Estimates vs reality
During the brainstorming phase for the jscad-mcp-example gallery, Claude sized three demos:

Tier 1 (eye candy, ~1hr): A — Gyroid lattice cube. Tier 2 (mechanical, ~half day): C — Cycloidal drive. Tier 3 (assembly cutaway, ~half day): D — Cutaway 4-stroke engine.
Roughly nine hours of estimated work for the initial three demos.
The original three — Day 1
Section titled “The original three — Day 1”Measured from the first to last commit on the build branch:
| Demo | Estimated | Actual | Notes |
|---|---|---|---|
| Cycloidal drive | ~4 hr | 49 min | Includes the overlapping-holes geometry fix |
| Engine cutaway (v1) | ~4 hr | 24 min | First version: per-part colors and 12-frame crank sweep |
| Gyroid lattice | ~1 hr | 15 min | Includes the marching-cubes |f| → f² iso-function fix |
| Total Day 1 | ~9 hr | ~88 min | ≈ 6× under estimate |
Everything above shipped in one session on day one, alongside the spec, plan, unit tests for the cycloid and marching-cubes math, screenshots, the engine crank-sweep GIF, and two iteration GIFs.
The next ten — Day 2
Section titled “The next ten — Day 2”The next session re-rendered the engine cutaway under stricter inspection (the four-round-engine story), then added ten more demos:
| Work | Wall-clock window | Span |
|---|---|---|
Engine: four iteration rounds (fix(engine) × 4) | 12:37 → 13:46 | ~69 min |
| Seven new demos as a single squash commit (vase, voronoi panel, threaded bolt + nut, gear pair, snap-fit box, caliper, heatsink) | 12:37:42 → 12:38:42 commit | bundled — see note below |
HO-scale water tower + Pratt truss bridge (feat(examples): HO-scale water tower + Pratt truss bridge then portal fix) | 14:20 → 14:28 | ~8 min between commits |
| Image → lithophane + lessons-learned writeup | 14:52 → 15:25 | ~33 min |
The seven-demo bundle is the rough spot in this table: it landed as one squashed commit, so per-demo timing isn’t recoverable from git log alone.

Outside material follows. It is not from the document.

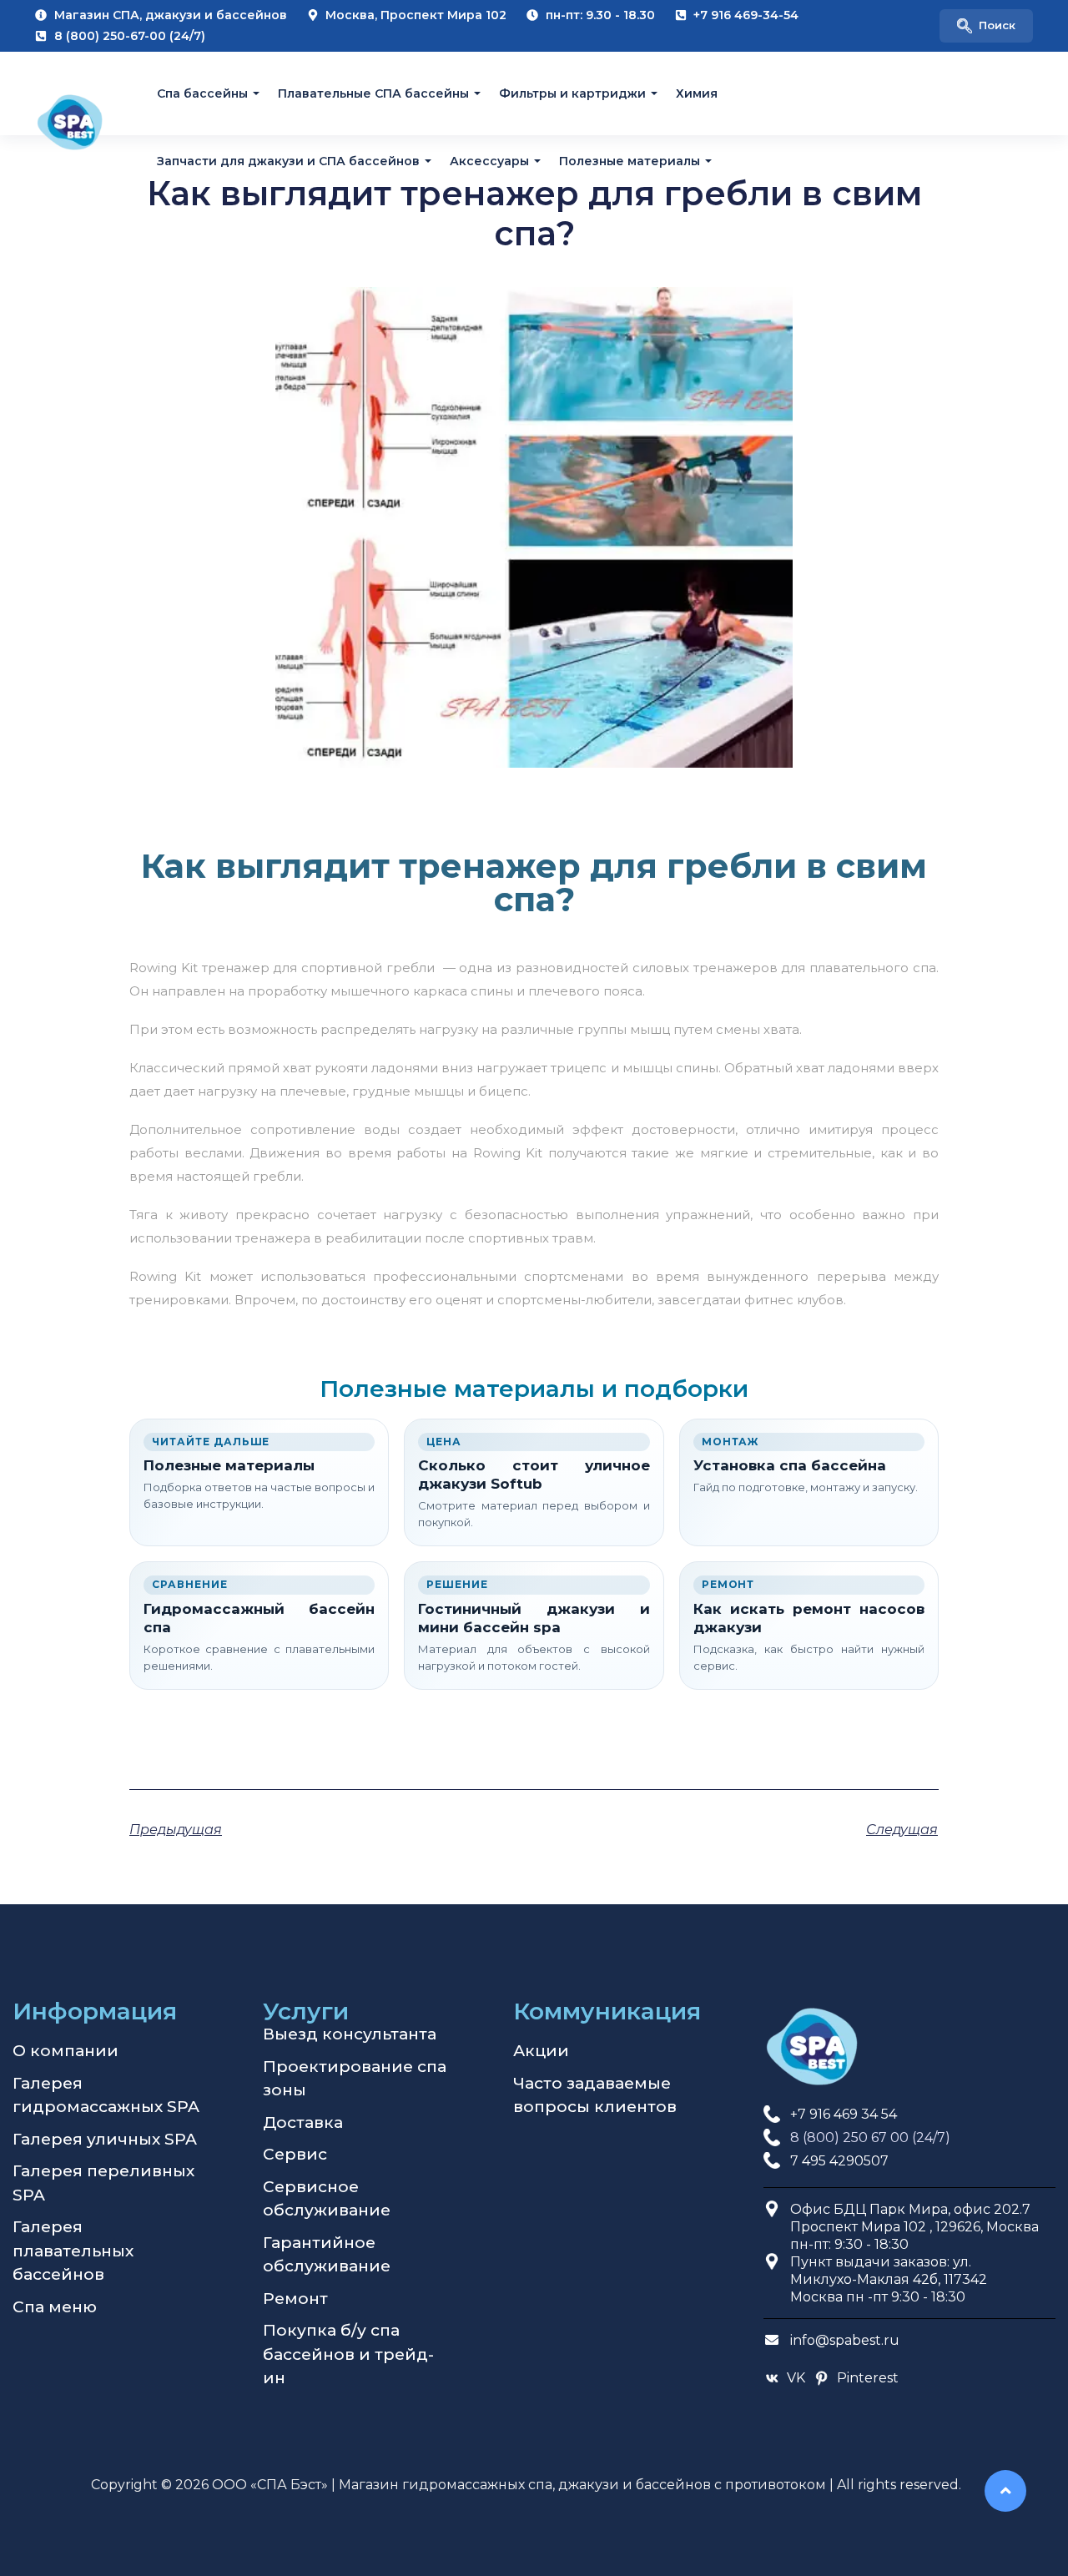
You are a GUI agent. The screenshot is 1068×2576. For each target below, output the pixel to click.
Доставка (303, 2122)
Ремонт (295, 2298)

The whole cluster of additions on day two — engine fixes, seven new demos, two HO models, and the lithophane — sits inside a ~3-hour active window of intermittent work.
What it adds up to
Section titled “What it adds up to”| Metric | Original brainstorm | Reality so far |
|---|---|---|
| Demos | 3 | 13 |
| Time on the build branch | ~9 hr estimated | ~5 hr active commits across two sessions |
| Implied per-demo pace at brainstorm rate | ~3 hr | ~23 min observed |
Reproduce locally:
git -C ../jscad-mcp-example log --reverse --pretty=format:"%ai %s" \ | grep -E "feat\(engine\)|feat\(cycloidal\)|feat\(gyroid\)|seven new|HO-scale|lithophane|truss"The estimates assumed human-developer pace. The perception loop — Claude writing the geometry, Claude rendering it, Claude seeing what came out and adjusting — turns out to be a major accelerator. That delta gets larger, not smaller, as the gallery grows: each additional demo benefits from infrastructure built for the previous ones (parameter UIs, bundling, screenshot pipeline, render policy).
The story isn’t “Claude is fast.” It’s that the feedback loop is short enough for the model to recover from its own mistakes within a single session — and that recovery, more than initial output speed, is what compresses the timeline.